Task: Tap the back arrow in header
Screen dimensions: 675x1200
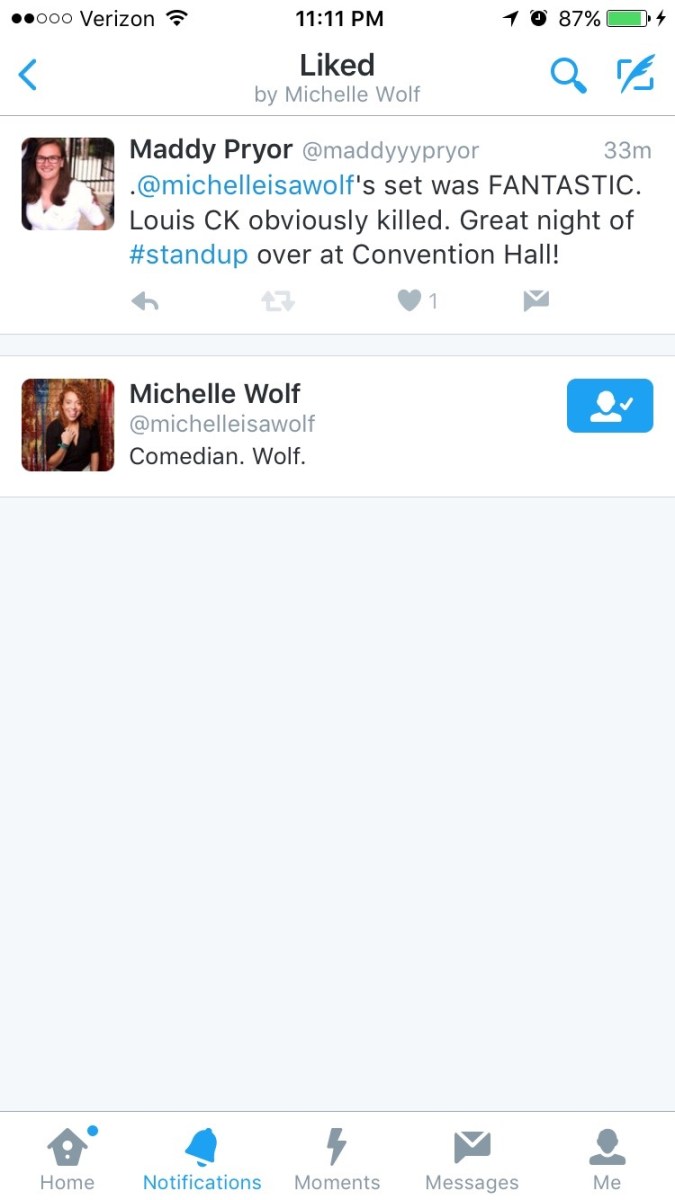Action: [28, 75]
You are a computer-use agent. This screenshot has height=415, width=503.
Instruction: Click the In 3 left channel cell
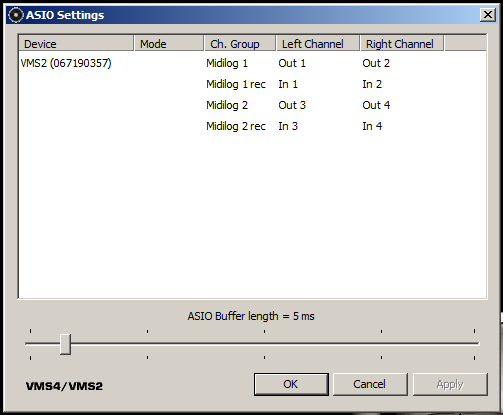coord(288,126)
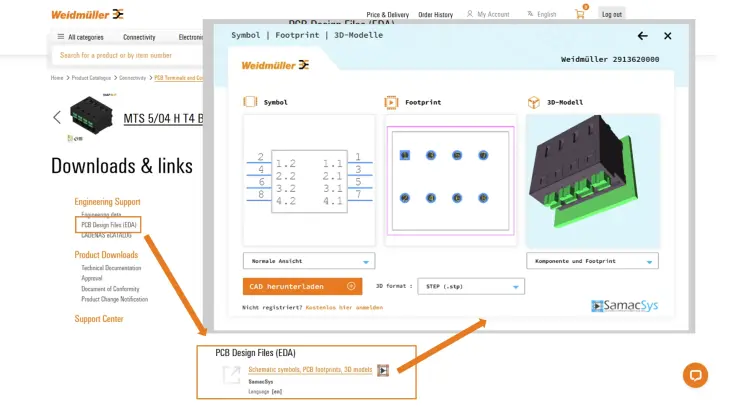734x413 pixels.
Task: Click the Kostenlos hier anmelden link
Action: [x=344, y=308]
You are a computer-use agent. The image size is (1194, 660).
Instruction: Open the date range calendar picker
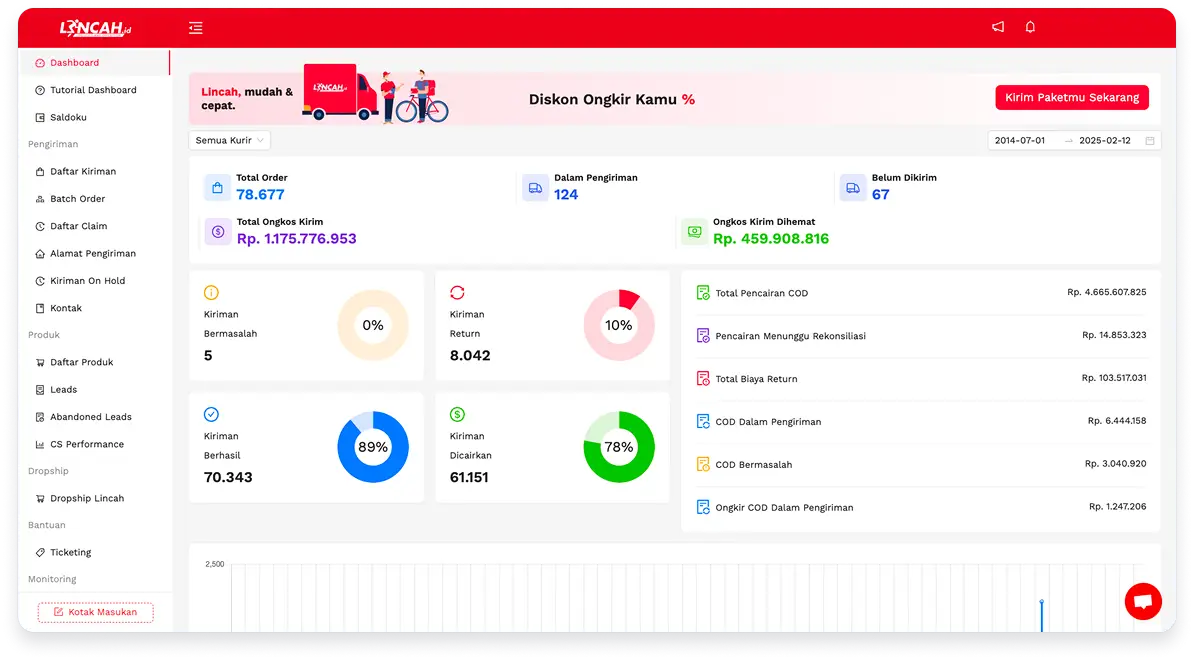(x=1150, y=140)
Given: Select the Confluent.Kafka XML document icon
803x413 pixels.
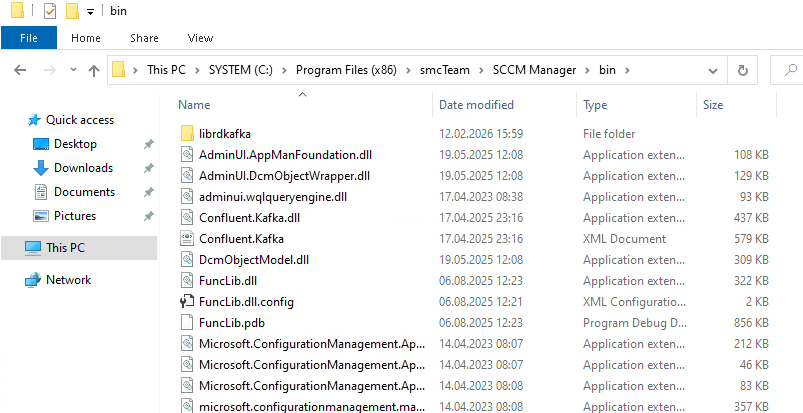Looking at the screenshot, I should tap(187, 239).
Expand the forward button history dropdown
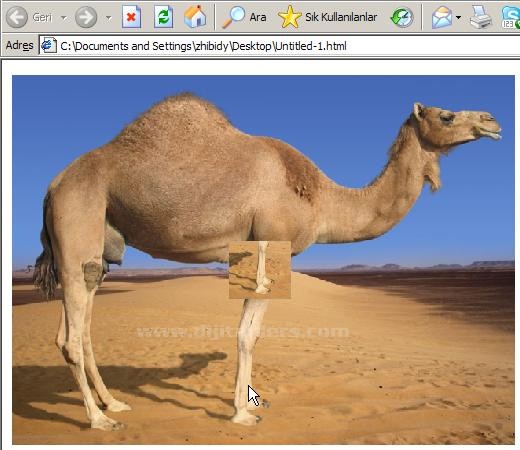The width and height of the screenshot is (520, 450). (109, 18)
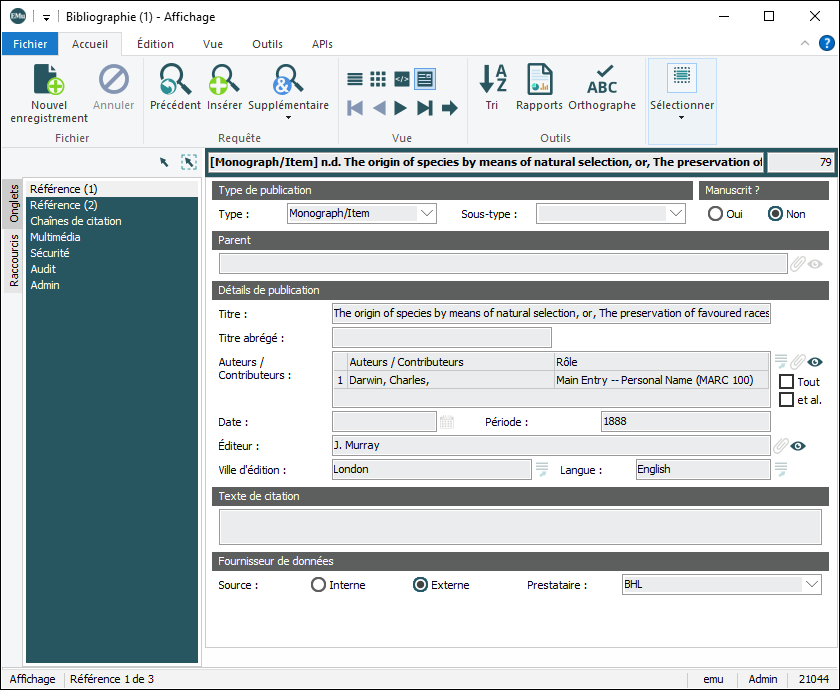Check the Tout checkbox

point(787,382)
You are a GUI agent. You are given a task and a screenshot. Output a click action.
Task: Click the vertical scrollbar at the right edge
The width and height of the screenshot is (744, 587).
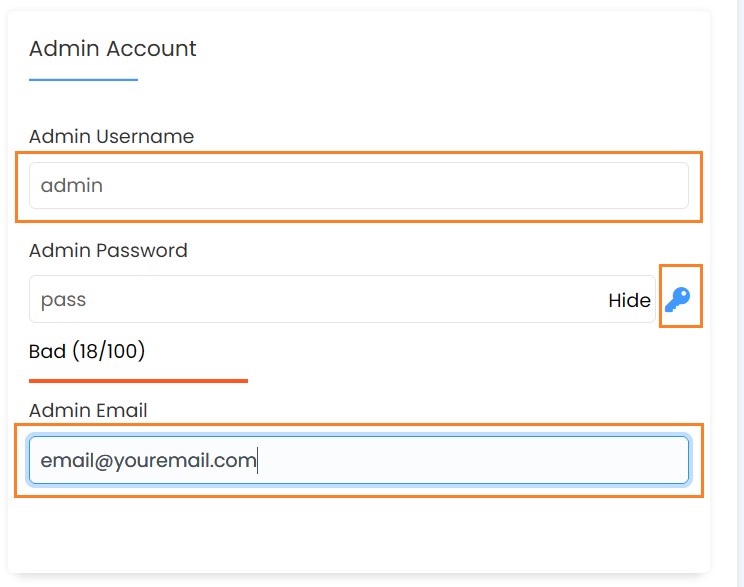click(740, 293)
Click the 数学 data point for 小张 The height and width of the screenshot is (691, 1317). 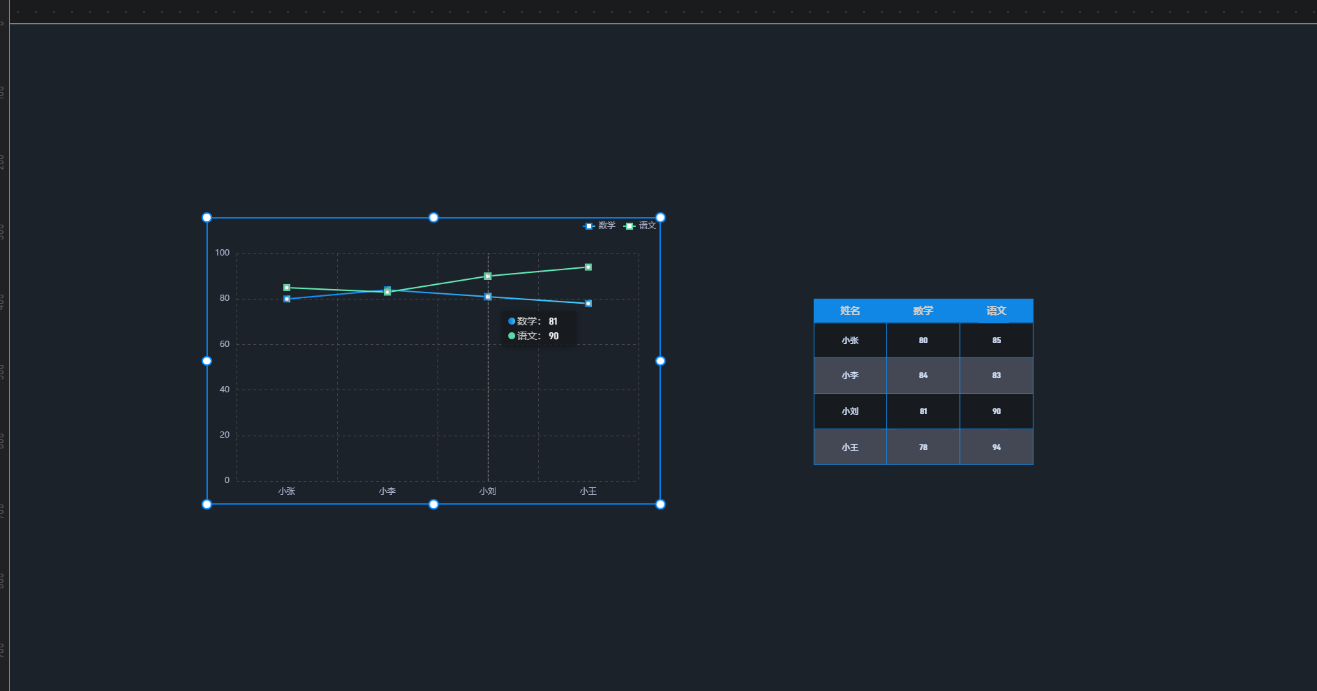tap(287, 299)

TASK BRIEF » I'd like the number of lines above that contain the word "agent", and nothing besides that number.

TASK OUTPUT » 3